Page MenuHomePhabricator

Update arclamp to active/active architecture
Open, MediumPublic

Description

Currently arclamp is using redis in an active/standby architecture (active in eqiad, standby in codfw)

This has a few downsides, for instance failover is manual involving commits in a few different places, the architecture lacks durability at the site level, etc.

Since we're in the process of dedicating hardware to arclamp/redis (T327277), let's evaluate possible approaches to deploy arclamp with a basic active/active architecture.

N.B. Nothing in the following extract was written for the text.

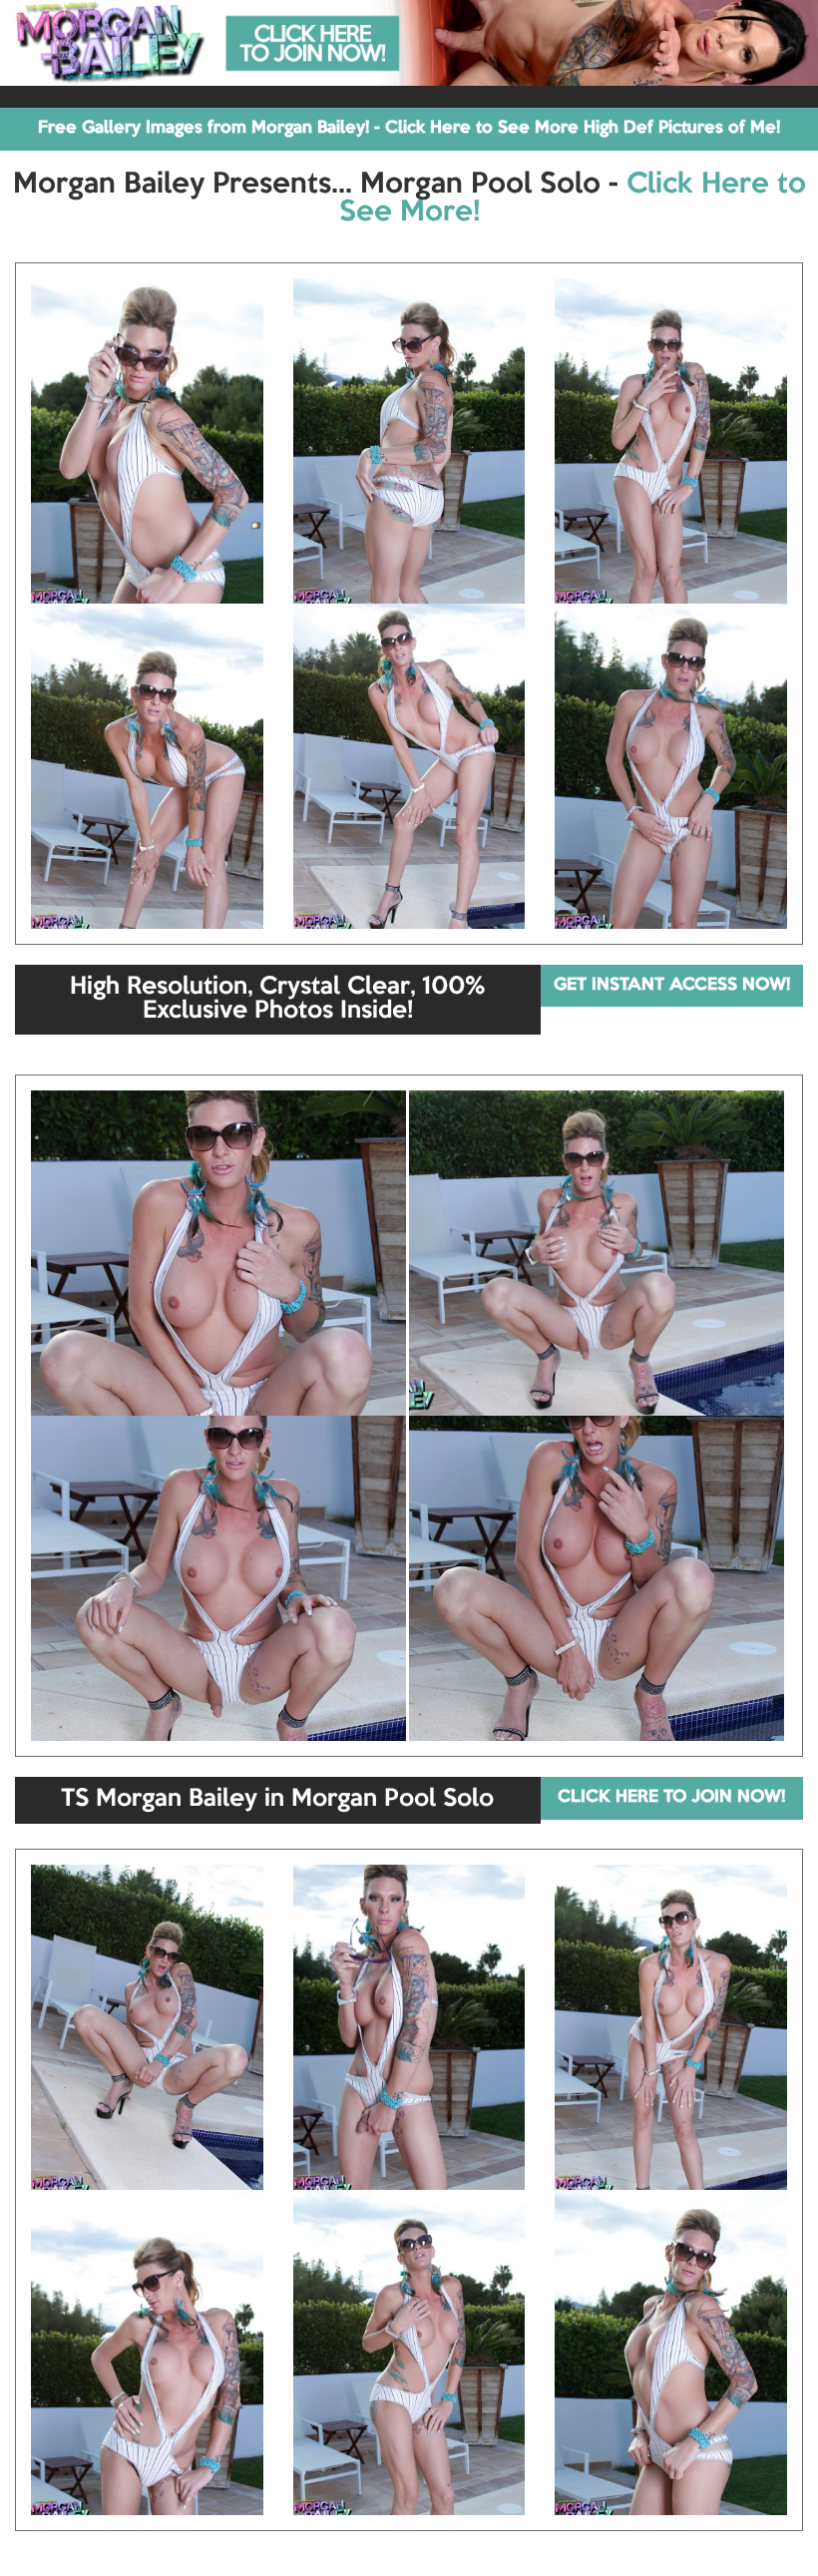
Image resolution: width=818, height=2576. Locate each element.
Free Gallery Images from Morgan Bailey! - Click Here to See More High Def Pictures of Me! (409, 128)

For the purposes of this task I think it'll be best to focus on minimally invasive config only changes as much as possible.


current status: draft, gathering options, please edit/add notes/feedback/etc

Option: independent redis instances on arclamp hosts

  • Deploy individual redis instances to arclamp1001 and arclamp2001
  • Direct writes to the site local redis instance
  • Add/update arclamp-log jobs to a per-site layout, e.g. both arclamp hosts run:
    • arclamp-log.py /etc/arclamp-log-excimer-eqiad.yaml -- redis_host: arclamp1001
    • arclamp-log.py /etc/arclamp-log-excimer-codfw.yaml -- redis_host: arclamp2001

In theory this would remove the current manual failover steps, with the possible wrinkle that two arclamp-log.py processes outputting to the same files will have side effects (I've not tested this), low activity thresholds may need adjusting, etc.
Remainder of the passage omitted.